The Pentland Hills are a range of hills southwest of Edinburgh, Scotland. The range is around  in length, and runs southwest from Edinburgh towards Biggar and the upper Clydesdale.

Etymology
The name is first recorded for the farm of Pentland ( 1050, 1200) and probably derives from Brythonic pen llan, head or top end of the church or enclosure. In the late 15th to mid-16th centuries, land transfers refer to Pentlandmure and Pentland – documents that also list adjacent parcels of land with such still-recognisable names as Loganehous, Hilend, Boghall and Mortounhall. 'Muir', in Pentlandmure, describes common grazings where the farm's livestock would be pastured in summer; and gradually the name was linked more specifically with the slopes of the nearby hills (perhaps Allermuir, Woodhouselee or Castlelaw). The name is completely unrelated to the name of the Pentland Firth in the north of Scotland.

Timothy Pont mapped the area in the 1590s, and his work appeared in the maps of the Dutch cartographers Hondius (1630s) and Joan Blaeu (1654). Interestingly, Blaeu gives the name in two forms, in two different locations: Pentland Hill (roughly in the area of Castlelaw); and Penth-landt hill (further south and clearly intended as a name for the wider range).

Geology 
The southern and western parts of the Pentland Hills are formed from sandstones together with some conglomerates, all of Devonian age and assigned to the Old Red Sandstone. Within the sedimentary sequence are extrusive igneous rocks, principally of basaltic and andesitic composition. The sedimentary rocks are also intruded by dykes of porphyrite.

The oldest rocks are a sequence of Silurian mudstones, siltstones and sandstones collected together as the North Esk Group.  From oldest to youngest they comprise the Llandovery age Reservoir Formation (named for North Esk Reservoir where these rocks are to be found), the Deerhope Formation, the Cock Rig Formation and the Wether Law Linn Formation overlain by the Wenlockian age Henshaw Formation. These are in turn unconformably overlain by the late Silurian to early Devonian age sandstones and conglomerates of the Greywacke Conglomerate and Swanshaw Sandstone formations.  A further unconformity separates these from the overlying Pentland Hills Volcanic Formation though all three formations are collected together within the Lanark Group. The Volcanic Formation forms such summits as East and West Kip.

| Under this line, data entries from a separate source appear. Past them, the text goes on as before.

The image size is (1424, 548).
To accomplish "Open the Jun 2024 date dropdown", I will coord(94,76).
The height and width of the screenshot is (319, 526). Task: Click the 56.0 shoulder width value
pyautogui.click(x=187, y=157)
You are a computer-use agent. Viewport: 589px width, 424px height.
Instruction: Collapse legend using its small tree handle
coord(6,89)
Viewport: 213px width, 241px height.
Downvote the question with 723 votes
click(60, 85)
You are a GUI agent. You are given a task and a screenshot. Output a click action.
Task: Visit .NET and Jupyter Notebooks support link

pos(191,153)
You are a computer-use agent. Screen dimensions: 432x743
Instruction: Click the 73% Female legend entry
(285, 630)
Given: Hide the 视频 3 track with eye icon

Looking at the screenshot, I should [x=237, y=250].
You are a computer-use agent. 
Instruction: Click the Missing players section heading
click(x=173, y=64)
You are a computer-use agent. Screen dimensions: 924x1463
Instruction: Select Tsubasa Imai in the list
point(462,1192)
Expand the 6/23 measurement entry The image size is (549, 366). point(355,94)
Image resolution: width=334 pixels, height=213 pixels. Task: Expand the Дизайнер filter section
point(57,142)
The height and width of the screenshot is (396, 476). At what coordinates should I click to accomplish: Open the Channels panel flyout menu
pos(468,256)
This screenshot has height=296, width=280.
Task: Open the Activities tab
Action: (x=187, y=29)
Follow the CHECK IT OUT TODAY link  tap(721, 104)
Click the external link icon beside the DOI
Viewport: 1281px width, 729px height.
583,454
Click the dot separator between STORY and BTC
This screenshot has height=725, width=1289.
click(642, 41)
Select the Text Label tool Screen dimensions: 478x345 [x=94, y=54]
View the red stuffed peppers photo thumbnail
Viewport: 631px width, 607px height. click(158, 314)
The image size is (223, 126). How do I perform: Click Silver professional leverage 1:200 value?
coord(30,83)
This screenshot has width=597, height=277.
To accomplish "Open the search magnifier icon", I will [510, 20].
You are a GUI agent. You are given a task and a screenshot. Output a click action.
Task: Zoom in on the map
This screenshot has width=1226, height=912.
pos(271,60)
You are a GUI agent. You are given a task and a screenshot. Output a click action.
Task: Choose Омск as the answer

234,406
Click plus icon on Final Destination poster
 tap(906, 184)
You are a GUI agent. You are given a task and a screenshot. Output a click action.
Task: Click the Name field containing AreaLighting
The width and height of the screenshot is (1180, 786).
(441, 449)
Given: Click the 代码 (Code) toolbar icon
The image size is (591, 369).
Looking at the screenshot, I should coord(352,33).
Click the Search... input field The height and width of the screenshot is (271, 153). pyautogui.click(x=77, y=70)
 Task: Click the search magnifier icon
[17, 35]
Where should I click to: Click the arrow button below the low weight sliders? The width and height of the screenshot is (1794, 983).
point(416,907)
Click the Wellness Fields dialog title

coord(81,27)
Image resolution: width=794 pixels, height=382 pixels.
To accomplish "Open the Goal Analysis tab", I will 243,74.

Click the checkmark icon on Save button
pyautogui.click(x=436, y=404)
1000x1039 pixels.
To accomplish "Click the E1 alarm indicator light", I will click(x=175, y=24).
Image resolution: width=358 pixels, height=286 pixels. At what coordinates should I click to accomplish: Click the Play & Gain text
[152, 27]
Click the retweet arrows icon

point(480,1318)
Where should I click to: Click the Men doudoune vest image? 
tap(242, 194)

The southeastern edge of the range is defined by the Pentland Fault with a substantial downthrow to the southeast. Running NE-SW through the middle of the range is the Cairnmuir Fault which downthrows to the northwest. West Cairn Hill and East Cairn Hill are formed by the sandstones of the Kinnesswood Formation which reach as far north as Hare Hill (though also underlie much of the southeastern part of Edinburgh) and which terminate to the southeast at the Cairnmuir Fault. The Kinnesswood sandstones together with rocks of the Ballaggan Formation, which form the lower ground immediately northwest of the Pentlands, constitute the early Carboniferous age Inverclyde Group.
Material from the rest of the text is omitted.